What is expected. Copy out each line of the data below in which the string "pixel" appears.
________________________________________
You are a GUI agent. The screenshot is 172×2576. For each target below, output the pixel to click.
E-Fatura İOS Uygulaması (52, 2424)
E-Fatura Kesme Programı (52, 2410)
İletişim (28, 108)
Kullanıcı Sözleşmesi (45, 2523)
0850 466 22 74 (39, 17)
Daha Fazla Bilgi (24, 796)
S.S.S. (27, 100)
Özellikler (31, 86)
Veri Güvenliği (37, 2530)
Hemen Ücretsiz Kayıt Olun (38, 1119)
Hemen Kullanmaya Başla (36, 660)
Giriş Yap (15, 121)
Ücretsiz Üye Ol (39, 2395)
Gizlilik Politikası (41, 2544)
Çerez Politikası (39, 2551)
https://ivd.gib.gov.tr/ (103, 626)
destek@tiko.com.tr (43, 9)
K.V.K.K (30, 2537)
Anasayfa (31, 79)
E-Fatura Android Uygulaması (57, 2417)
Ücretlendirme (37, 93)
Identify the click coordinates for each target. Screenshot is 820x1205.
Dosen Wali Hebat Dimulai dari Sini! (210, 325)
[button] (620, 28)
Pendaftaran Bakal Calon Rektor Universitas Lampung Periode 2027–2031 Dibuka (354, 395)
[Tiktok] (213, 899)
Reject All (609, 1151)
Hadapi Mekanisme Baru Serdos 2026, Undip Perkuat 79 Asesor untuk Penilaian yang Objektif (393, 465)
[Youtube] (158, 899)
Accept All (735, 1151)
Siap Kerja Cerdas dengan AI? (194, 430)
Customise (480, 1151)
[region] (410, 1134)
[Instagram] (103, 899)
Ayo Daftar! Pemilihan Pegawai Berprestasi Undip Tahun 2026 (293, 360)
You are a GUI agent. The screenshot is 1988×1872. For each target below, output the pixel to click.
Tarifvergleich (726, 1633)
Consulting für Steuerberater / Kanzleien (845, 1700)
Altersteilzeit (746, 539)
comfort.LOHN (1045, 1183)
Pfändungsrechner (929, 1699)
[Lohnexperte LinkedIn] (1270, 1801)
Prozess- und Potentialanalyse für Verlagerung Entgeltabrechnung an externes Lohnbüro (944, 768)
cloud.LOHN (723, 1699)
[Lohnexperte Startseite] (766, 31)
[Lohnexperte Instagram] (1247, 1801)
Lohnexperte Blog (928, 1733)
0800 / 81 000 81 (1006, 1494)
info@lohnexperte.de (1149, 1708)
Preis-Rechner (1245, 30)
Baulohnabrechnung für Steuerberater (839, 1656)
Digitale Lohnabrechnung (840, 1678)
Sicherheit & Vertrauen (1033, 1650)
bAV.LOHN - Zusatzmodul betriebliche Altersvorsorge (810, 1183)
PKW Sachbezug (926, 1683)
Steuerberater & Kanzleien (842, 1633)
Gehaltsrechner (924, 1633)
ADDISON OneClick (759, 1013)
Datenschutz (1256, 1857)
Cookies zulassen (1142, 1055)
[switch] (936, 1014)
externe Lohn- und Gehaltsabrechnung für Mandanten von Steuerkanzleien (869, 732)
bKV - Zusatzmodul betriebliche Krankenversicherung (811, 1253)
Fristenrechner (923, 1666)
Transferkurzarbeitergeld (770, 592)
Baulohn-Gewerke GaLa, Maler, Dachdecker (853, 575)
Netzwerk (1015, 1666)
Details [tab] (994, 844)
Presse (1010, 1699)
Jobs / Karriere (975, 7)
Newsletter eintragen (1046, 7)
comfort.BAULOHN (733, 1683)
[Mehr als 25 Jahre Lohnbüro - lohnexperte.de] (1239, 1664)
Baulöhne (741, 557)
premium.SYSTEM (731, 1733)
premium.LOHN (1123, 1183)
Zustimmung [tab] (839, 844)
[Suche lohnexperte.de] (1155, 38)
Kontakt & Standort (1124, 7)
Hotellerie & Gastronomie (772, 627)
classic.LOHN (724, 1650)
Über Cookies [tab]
________________________________________
Result.
You are a GUI agent. The screenshot is 172×2576. For each target below, output the pixel to click.
You are a GUI agent. The screenshot is 1988×1872. For each target below, output the pixel to click.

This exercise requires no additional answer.